Migrated information Criteria used for interpretation of results: EU

Conclusions:

RS-Pantolactone was tested for its skin irritation potential according to OECD 404. The test item did not show any irritation potential on rabbit skin.

Executive summary:

Primary skin irritation/corrosion study with RS-Pantolactone (named dl-Lactone in the report) in the rabbit (4-hour semi-occlusive application).
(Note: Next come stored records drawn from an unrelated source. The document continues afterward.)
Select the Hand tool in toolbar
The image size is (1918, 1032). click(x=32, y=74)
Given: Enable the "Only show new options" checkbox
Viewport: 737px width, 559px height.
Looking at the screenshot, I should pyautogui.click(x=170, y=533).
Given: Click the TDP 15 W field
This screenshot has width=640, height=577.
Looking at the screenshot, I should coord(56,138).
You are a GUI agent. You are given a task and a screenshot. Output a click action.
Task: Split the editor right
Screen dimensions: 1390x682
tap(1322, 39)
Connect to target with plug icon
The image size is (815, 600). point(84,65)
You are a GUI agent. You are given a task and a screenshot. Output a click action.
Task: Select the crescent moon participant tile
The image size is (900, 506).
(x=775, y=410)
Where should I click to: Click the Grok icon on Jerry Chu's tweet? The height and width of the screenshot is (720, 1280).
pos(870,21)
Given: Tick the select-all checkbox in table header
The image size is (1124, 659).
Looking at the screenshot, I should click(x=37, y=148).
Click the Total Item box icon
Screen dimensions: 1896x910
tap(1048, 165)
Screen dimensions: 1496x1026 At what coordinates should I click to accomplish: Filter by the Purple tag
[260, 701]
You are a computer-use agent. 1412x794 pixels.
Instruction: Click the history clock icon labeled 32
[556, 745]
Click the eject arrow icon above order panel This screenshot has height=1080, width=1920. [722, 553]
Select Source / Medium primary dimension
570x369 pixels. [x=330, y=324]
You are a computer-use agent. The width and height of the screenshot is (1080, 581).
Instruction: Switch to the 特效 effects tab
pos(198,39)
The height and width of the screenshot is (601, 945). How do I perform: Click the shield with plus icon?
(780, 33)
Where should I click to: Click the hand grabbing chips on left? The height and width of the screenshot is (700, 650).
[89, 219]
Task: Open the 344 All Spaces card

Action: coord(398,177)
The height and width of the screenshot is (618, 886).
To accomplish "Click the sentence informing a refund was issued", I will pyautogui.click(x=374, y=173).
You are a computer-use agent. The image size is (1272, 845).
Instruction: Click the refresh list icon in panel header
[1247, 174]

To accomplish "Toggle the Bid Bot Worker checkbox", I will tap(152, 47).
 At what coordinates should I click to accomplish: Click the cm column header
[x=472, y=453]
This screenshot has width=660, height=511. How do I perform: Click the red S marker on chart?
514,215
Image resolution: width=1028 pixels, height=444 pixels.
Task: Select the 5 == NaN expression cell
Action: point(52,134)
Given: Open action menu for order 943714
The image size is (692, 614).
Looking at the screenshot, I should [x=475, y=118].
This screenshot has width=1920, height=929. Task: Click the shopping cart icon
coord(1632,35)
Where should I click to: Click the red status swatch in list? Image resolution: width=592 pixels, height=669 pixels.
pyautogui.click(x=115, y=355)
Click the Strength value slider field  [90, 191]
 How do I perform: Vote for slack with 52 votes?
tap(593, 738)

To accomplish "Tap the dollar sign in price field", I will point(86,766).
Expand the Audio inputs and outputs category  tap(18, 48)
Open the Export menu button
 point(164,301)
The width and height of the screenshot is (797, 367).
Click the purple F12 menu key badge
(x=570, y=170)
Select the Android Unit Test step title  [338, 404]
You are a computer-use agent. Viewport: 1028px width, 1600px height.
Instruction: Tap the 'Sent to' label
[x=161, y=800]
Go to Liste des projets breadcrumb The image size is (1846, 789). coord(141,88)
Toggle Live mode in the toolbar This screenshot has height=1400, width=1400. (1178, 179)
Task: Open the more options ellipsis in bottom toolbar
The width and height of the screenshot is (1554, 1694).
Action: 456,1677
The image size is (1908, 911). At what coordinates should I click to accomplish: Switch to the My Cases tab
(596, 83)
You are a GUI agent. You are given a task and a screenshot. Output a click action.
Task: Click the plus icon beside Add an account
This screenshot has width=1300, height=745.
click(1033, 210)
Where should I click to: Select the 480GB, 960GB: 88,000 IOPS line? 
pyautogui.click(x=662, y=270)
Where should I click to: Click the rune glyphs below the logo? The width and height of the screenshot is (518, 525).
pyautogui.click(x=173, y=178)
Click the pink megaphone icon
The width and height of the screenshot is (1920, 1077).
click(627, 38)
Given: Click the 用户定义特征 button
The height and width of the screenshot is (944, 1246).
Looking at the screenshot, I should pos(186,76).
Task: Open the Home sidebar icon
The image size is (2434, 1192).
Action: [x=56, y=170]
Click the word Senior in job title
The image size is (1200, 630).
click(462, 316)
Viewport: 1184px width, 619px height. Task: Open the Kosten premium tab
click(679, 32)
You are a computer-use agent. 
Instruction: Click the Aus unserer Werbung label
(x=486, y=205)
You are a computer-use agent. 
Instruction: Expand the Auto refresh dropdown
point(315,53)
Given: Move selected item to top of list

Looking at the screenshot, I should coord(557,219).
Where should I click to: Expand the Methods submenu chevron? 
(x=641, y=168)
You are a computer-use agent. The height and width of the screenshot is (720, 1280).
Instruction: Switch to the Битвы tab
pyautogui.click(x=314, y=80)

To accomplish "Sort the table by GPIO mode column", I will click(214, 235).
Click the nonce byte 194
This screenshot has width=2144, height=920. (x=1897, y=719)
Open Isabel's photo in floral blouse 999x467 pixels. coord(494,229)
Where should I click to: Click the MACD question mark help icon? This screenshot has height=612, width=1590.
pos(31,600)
The study was carried out based on the guidelines described in: OECD No.404, "Acute Dermal Irritation/Corrosion" (2002); EC Commission Directive 2004/73/EC, B.4, "Acute Toxicity - Skin irritation" (2004); US EPA, OPPTS 870.2500, Acute Dermal Irritation (1998) and JMAFF, Japanese Test Guidelines (2000) including the most recent partial revisions.

Three rabbits were exposed to 0.5 grams of RS-Pantolactone, applied onto clipped skin for 4 hours using a semi-occlusive dressing. Observations were made 1, 24, 48 and 72 hours after exposure.

No skin irritation was caused by 4 hours exposure to RS-Pantolactone.

By expert judgment it is concluded that L-Pantolactone will get the same results.

L-Pantolactone: no skin irritation, 4 hours.